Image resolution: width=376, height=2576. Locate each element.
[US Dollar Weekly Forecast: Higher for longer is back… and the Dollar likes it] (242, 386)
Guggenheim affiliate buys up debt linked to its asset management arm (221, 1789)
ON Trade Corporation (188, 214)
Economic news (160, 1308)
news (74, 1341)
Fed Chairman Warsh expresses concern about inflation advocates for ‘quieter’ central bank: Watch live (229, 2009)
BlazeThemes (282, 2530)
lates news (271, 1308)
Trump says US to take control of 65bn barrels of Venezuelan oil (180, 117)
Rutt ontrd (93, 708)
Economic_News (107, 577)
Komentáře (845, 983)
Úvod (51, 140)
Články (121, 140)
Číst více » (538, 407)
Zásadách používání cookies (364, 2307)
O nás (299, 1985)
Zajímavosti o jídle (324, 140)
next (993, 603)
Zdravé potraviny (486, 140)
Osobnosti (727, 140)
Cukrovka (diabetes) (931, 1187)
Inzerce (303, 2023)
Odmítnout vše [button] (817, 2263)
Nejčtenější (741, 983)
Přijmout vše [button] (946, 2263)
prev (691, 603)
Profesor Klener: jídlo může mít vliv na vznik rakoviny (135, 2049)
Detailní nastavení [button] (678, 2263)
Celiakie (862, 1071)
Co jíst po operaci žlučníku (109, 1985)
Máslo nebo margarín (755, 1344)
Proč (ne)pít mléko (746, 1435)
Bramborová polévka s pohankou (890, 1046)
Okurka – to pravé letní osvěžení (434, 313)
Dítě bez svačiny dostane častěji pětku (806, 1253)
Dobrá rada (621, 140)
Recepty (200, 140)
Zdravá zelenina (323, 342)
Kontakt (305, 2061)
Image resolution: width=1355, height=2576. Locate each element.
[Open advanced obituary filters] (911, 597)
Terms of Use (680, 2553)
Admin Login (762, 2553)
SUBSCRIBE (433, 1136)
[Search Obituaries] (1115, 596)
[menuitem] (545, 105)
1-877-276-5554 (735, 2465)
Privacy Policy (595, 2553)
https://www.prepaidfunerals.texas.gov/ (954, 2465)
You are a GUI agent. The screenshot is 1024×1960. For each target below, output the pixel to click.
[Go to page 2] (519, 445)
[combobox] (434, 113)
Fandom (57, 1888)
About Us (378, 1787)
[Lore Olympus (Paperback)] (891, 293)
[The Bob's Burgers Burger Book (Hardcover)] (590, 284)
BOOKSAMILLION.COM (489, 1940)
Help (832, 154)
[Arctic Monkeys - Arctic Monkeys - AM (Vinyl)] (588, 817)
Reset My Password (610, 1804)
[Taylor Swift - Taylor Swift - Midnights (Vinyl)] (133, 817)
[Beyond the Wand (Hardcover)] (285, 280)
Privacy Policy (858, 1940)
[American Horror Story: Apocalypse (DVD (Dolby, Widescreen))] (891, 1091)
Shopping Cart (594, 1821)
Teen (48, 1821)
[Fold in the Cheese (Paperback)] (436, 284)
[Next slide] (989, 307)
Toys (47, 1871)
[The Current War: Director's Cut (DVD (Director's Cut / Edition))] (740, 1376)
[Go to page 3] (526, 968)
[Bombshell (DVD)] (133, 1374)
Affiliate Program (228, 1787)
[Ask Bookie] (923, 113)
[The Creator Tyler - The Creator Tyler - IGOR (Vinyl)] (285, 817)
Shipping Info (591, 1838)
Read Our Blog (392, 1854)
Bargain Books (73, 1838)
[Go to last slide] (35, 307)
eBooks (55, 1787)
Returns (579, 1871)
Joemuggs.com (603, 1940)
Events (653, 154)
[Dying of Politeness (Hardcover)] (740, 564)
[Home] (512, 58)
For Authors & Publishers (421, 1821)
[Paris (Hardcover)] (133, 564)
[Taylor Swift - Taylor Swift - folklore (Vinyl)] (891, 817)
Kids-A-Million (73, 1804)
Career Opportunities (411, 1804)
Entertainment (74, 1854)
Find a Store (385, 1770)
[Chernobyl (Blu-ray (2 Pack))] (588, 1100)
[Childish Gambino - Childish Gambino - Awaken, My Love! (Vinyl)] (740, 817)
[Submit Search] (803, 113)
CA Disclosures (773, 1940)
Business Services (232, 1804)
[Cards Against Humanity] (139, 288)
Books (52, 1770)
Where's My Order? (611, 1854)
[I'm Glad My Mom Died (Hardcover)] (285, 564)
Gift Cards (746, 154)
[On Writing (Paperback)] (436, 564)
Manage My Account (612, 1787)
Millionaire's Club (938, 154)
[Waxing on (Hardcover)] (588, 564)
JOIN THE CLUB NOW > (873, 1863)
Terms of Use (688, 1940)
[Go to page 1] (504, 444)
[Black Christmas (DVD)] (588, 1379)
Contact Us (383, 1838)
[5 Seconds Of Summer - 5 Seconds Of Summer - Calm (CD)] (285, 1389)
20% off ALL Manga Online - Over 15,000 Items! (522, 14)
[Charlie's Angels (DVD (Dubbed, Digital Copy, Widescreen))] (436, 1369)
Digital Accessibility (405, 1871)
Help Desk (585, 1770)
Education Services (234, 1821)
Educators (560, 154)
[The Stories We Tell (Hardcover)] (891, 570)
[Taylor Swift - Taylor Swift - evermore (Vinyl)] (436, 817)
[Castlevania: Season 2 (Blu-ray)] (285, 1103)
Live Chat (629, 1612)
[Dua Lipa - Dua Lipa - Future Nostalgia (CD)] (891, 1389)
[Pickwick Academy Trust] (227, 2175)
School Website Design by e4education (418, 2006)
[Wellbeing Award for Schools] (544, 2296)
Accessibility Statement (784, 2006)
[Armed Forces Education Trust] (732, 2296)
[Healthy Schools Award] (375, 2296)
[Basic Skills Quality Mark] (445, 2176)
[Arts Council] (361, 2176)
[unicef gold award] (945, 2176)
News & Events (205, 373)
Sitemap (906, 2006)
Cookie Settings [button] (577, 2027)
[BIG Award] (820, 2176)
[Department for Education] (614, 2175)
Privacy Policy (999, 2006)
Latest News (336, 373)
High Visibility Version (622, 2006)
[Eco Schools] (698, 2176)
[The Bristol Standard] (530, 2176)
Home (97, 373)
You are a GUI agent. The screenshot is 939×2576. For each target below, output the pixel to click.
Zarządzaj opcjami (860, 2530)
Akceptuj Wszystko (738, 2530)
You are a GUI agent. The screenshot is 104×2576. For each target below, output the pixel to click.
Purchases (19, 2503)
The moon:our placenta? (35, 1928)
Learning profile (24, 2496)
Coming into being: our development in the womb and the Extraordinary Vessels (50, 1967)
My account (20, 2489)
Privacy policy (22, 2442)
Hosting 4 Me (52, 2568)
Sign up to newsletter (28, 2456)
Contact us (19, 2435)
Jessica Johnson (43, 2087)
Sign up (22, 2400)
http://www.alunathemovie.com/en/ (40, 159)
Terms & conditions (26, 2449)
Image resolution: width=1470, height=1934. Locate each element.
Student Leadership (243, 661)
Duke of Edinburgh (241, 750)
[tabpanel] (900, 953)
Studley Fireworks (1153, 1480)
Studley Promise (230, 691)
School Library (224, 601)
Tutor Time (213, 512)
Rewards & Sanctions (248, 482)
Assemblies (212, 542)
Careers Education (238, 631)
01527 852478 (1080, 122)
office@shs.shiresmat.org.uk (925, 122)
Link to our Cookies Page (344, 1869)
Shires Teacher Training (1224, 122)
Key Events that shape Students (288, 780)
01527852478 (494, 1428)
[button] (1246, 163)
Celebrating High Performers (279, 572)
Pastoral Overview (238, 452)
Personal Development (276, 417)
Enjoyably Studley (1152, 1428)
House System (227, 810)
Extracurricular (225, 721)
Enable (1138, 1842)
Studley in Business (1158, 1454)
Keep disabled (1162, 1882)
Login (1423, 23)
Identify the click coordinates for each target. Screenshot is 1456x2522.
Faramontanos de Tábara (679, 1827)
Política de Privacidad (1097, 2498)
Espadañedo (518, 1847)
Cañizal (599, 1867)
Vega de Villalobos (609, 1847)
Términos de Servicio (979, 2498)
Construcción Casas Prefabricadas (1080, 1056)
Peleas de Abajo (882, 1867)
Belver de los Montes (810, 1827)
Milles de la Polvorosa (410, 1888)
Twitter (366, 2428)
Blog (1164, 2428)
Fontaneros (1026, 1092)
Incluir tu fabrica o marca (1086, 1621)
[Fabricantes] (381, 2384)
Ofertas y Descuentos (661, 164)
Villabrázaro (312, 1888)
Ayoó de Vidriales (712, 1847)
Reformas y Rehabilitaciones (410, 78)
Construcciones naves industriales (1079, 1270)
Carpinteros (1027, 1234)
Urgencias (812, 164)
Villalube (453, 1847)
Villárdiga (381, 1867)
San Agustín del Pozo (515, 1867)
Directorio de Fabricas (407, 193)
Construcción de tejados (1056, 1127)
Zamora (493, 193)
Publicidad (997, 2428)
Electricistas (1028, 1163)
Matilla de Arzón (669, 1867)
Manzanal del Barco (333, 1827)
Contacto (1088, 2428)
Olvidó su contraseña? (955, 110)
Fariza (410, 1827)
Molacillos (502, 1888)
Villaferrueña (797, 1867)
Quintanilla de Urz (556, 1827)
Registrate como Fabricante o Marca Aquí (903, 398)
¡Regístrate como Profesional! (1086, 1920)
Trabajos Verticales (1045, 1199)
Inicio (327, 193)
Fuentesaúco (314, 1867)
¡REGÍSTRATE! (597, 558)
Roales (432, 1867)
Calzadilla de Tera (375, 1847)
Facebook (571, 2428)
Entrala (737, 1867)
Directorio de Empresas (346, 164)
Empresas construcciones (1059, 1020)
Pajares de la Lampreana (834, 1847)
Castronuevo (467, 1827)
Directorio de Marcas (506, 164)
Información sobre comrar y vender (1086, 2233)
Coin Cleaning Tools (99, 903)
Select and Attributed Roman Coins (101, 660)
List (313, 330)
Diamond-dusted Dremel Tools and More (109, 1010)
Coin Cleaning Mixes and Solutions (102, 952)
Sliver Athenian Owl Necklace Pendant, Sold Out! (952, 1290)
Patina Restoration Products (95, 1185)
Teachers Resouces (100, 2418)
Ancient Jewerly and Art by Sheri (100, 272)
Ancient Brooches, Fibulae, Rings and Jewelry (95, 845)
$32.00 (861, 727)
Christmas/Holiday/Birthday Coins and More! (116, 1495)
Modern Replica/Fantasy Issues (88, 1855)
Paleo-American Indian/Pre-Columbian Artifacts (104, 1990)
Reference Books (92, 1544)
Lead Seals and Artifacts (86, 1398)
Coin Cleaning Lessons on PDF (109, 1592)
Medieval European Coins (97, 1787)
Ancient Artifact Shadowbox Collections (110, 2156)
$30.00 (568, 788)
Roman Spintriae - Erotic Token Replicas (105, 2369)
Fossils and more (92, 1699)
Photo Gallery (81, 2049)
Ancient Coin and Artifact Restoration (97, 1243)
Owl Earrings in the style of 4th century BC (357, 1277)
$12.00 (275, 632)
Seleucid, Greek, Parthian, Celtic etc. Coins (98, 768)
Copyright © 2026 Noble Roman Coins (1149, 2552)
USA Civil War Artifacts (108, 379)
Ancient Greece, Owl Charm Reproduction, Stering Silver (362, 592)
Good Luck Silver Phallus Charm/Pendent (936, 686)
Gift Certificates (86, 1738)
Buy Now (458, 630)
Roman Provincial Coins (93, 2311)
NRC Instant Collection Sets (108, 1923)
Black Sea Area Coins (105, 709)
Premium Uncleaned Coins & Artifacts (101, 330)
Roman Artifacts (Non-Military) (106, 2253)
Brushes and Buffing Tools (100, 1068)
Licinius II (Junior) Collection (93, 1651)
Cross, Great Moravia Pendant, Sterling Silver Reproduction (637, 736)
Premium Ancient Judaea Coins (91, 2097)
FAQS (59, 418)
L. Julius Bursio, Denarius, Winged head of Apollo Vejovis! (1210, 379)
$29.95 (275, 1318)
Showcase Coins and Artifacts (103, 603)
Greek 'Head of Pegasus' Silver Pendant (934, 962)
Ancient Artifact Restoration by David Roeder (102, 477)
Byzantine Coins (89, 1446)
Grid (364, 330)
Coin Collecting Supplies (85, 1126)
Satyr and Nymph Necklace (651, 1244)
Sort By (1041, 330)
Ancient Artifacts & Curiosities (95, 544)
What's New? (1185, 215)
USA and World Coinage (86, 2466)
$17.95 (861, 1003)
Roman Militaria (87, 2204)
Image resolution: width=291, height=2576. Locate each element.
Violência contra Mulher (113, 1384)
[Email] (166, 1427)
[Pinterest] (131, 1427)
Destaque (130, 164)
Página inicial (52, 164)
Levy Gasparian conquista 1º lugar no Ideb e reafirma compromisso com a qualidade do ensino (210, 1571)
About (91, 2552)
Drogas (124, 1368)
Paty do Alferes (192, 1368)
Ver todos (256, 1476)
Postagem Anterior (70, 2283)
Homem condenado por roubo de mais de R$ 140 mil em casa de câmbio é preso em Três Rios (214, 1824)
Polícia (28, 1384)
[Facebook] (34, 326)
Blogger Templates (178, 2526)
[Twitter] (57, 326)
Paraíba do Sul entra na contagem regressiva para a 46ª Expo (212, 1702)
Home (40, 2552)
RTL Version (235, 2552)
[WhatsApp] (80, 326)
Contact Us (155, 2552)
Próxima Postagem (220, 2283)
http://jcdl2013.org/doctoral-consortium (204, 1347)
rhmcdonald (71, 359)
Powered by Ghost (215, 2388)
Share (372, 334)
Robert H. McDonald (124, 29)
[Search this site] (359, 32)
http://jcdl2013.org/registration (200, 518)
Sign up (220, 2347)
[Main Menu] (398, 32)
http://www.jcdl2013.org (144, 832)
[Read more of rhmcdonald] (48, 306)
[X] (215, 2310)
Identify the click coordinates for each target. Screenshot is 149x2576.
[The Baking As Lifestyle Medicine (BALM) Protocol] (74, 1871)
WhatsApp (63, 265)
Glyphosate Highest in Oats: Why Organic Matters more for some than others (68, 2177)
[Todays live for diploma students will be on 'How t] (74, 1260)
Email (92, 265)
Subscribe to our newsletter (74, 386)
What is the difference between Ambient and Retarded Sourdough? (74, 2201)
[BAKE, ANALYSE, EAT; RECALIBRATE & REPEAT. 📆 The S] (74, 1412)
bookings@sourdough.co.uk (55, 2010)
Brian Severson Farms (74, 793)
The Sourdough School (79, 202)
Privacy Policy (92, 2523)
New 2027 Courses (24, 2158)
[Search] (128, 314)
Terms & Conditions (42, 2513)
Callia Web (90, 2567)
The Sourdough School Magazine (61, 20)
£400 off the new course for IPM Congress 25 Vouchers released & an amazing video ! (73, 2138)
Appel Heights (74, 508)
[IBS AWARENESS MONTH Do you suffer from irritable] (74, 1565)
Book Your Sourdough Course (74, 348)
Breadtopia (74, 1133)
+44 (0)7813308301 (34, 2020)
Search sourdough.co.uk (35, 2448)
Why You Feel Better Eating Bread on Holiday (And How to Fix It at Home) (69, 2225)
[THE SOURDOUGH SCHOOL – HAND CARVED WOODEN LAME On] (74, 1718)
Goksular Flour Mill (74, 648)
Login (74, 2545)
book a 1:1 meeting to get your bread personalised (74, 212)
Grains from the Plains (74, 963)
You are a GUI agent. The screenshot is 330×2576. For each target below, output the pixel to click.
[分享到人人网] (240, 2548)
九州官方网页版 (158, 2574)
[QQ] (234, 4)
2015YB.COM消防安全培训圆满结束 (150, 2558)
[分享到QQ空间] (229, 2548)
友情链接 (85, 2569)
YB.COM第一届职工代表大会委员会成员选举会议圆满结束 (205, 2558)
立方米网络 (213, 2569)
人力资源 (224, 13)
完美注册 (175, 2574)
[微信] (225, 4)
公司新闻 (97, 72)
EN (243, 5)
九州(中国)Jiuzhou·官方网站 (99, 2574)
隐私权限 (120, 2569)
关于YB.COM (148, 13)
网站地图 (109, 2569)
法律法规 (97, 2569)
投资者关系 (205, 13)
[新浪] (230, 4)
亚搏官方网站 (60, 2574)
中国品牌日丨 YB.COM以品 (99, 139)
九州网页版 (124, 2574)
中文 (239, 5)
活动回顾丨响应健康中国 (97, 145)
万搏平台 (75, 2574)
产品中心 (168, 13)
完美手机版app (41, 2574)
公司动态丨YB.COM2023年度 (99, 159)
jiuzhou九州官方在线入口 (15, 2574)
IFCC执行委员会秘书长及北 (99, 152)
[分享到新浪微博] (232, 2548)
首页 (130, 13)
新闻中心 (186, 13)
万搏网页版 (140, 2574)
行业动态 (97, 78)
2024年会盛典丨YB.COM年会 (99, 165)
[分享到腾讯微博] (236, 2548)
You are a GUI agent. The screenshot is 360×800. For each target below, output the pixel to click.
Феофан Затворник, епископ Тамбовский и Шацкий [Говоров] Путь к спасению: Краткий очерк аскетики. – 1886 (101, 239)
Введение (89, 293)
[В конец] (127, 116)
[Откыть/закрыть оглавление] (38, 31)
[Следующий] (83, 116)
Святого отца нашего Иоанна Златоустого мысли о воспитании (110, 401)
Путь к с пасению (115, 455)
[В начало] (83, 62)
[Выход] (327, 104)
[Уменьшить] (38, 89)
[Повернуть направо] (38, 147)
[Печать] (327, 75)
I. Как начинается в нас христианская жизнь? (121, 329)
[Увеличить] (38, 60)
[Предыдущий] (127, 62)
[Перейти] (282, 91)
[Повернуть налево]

▶ **WHAT YOU WILL DO**: All lines above between those holding "Extracurricular (225, 721)" and "Carpinteros (1027, 1234)", inclusive, must be set down unchanged, and no other line may be included.

▶ **WRITTEN SOLUTION**:
Extracurricular (225, 721)
Enable (1138, 1842)
Studley in Business (1158, 1454)
Keep disabled (1162, 1882)
Login (1423, 23)
Identify the click coordinates for each target. Screenshot is 1456x2522.
Faramontanos de Tábara (679, 1827)
Política de Privacidad (1097, 2498)
Espadañedo (518, 1847)
Cañizal (599, 1867)
Vega de Villalobos (609, 1847)
Términos de Servicio (979, 2498)
Construcción Casas Prefabricadas (1080, 1056)
Peleas de Abajo (882, 1867)
Belver de los Montes (810, 1827)
Milles de la Polvorosa (410, 1888)
Twitter (366, 2428)
Blog (1164, 2428)
Fontaneros (1026, 1092)
Incluir tu fabrica o marca (1086, 1621)
[Fabricantes] (381, 2384)
Ofertas y Descuentos (661, 164)
Villabrázaro (312, 1888)
Ayoó de Vidriales (712, 1847)
Reformas y Rehabilitaciones (410, 78)
Construcciones naves industriales (1079, 1270)
Carpinteros (1027, 1234)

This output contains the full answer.